A recent ruling from a federal judge in Connecticut confirmed that—as the American Immigration Council (AIC) and the American Immigration Lawyers Association (AILA) argued in an amicus brief—the government may not arrest H-1B employees for whom timely-filed extension applications remain pending.
The H-1B Visa allows U.S. employers to temporarily employ foreign workers in specialty occupations.
The decision in El Badrawi v. United States, by U.S. District Judge Janet C. Hall, recognized that a federal regulation allows H-1B employees to continue working for 240 days pending the adjudication of their extension applications.
Permitting the initiation of removal proceedings during this period would be unfair to employees and employers alike, according to the decision.
The plaintiff, a Lebanese national, was gainfully employed as a medical researcher when his employer requested an H-1B extension in early 2004, more than a month before his H-1B status expired.
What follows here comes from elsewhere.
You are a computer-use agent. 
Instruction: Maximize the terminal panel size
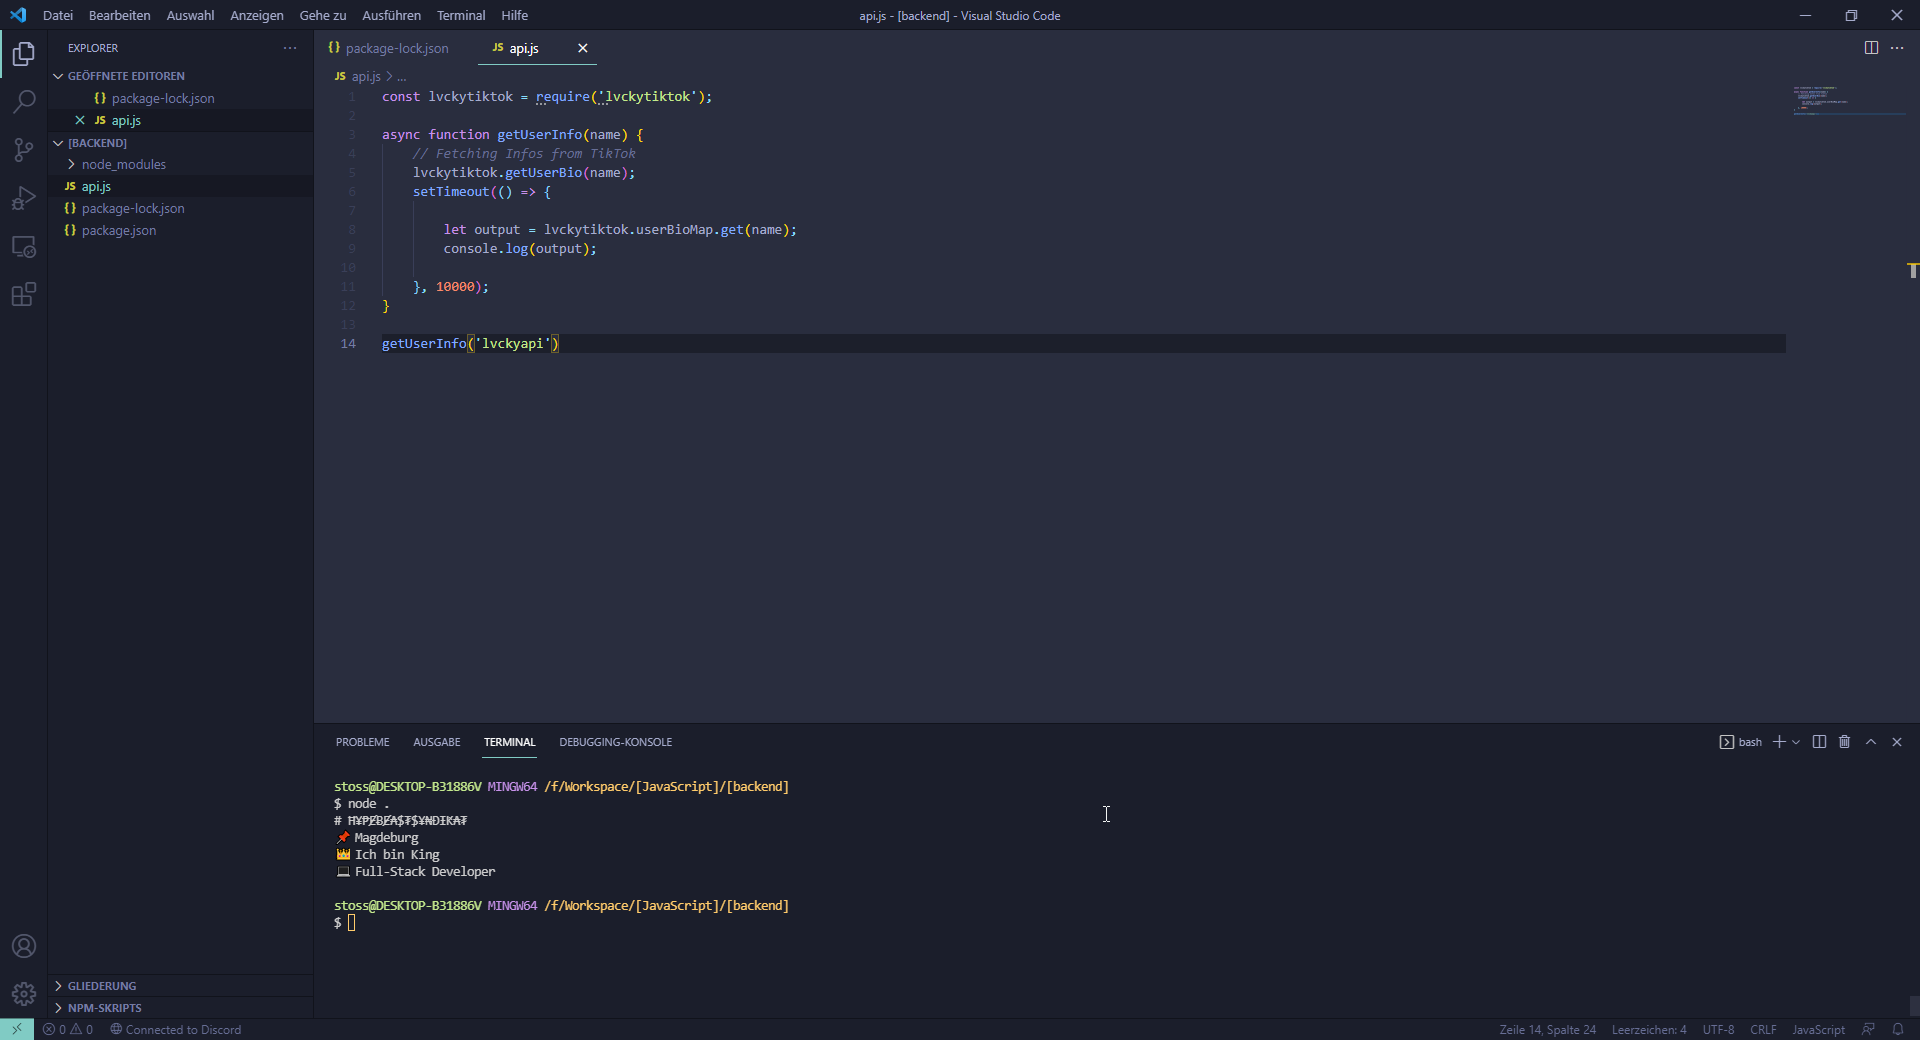coord(1871,742)
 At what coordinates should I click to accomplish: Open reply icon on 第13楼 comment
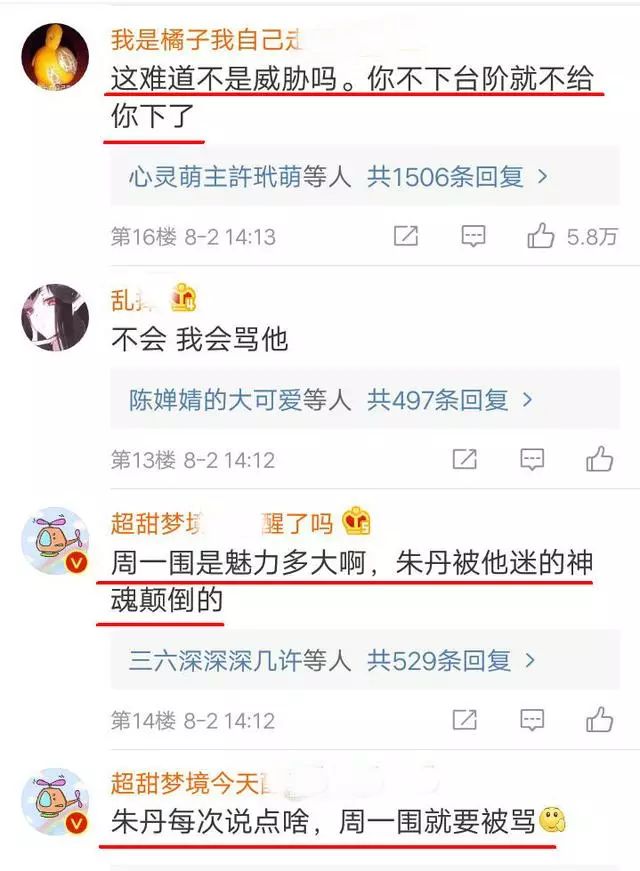pos(532,460)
Though his employer paid a $1,000 fee for premium processing of the application, the government never adjudicated it and refused to respond to requests for information. Nearly seven months after the request was filed, immigration agents arrested the plaintiff for allegedly “overstaying” his initial period of admission. He was placed in removal proceedings and detained for nearly two months.
In her decision, Judge Hall said the AIC-AILA brief “highlights the substantial interest that employers have in the administration of the H-1B visa program, the lack of notice provided by the regulation at issue, and the hardship that the government’s proposed interpretation would impose upon them.”